Colombians are about to vote in a runoff presidential election that could determine the outcome of peace talks with the rebel group FARC. For decades, Colombia has been torn by paramilitary violence.

Colombia Presidential candidates Juan Manuel Santos und Iván Zuluaga
Image: picture-alliance/dpa

Colombia's pro-talks President Juan Manuel Santos faced a strong election challenge on Sunday from a far-right candidate. Oscar Ivan Zuluaga claims that a settlement pact would lead to more "manipulation" by the rebels.

The Revolutionary Armed Forces of Colombia (FARC) emerged as a Marxist peasants' defense group in the 1960s. Latin America's longest-running conflict has claimed the lives of an estimated 220,000 people.

In first-round voting last month, Zuluaga won nearly 30 percent of the ballots.
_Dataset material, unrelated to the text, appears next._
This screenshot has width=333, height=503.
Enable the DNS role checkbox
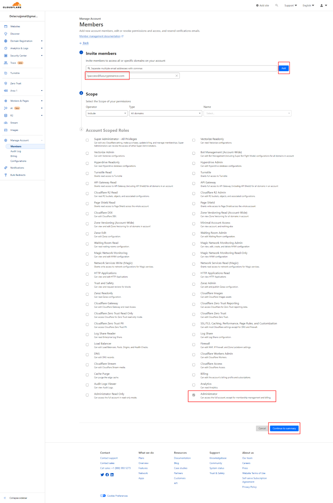click(87, 355)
Santos of the center-right coalition National Unity party garnered 25 percent.

Zuluaga (pictured right) had argued that Santos (left), if re-elected, could be "manipulated by the FARC" and asked voters to decide whether they wanted "change to improve Colombia."
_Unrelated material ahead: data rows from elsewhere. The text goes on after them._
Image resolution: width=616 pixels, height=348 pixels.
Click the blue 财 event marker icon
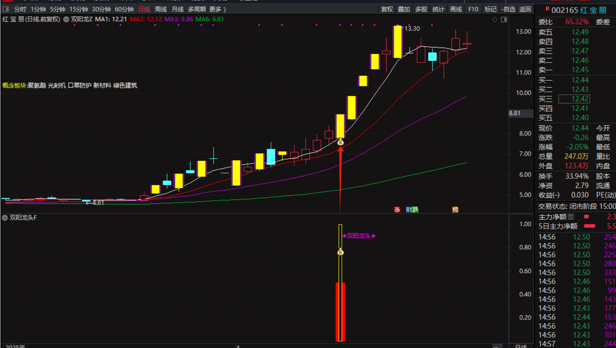point(409,210)
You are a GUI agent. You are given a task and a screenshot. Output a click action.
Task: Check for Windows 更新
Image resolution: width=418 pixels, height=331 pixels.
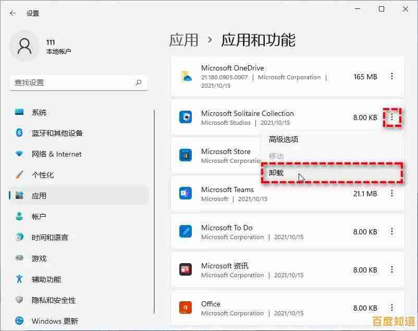[x=54, y=321]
Last Monday, FARC began a ceasefire that is due to last until June 30.

Santos, who launched the talks with the rebels in 2012, said voters could choose between him as a candidate - who wanted the decades-long war to end - and "those who reject peace."

Campaigning with football

On Saturday, Santos campaigned by referring to World Cup football in Brazil.

"We've got our team. We've got our way to win. Tomorrow, peace is going to be the winner," he said.

Zuluaga viewed Colombia's 3-0 win against Greece at home with family and his political mentor, ex-president Alvaro Uribe.

More than 32 million Colombians are eligible to vote. In the first round, about 60 percent of voters did not cast ballots.

Analysts said the level of turnout on Sunday could be decisive in determining the election outcome.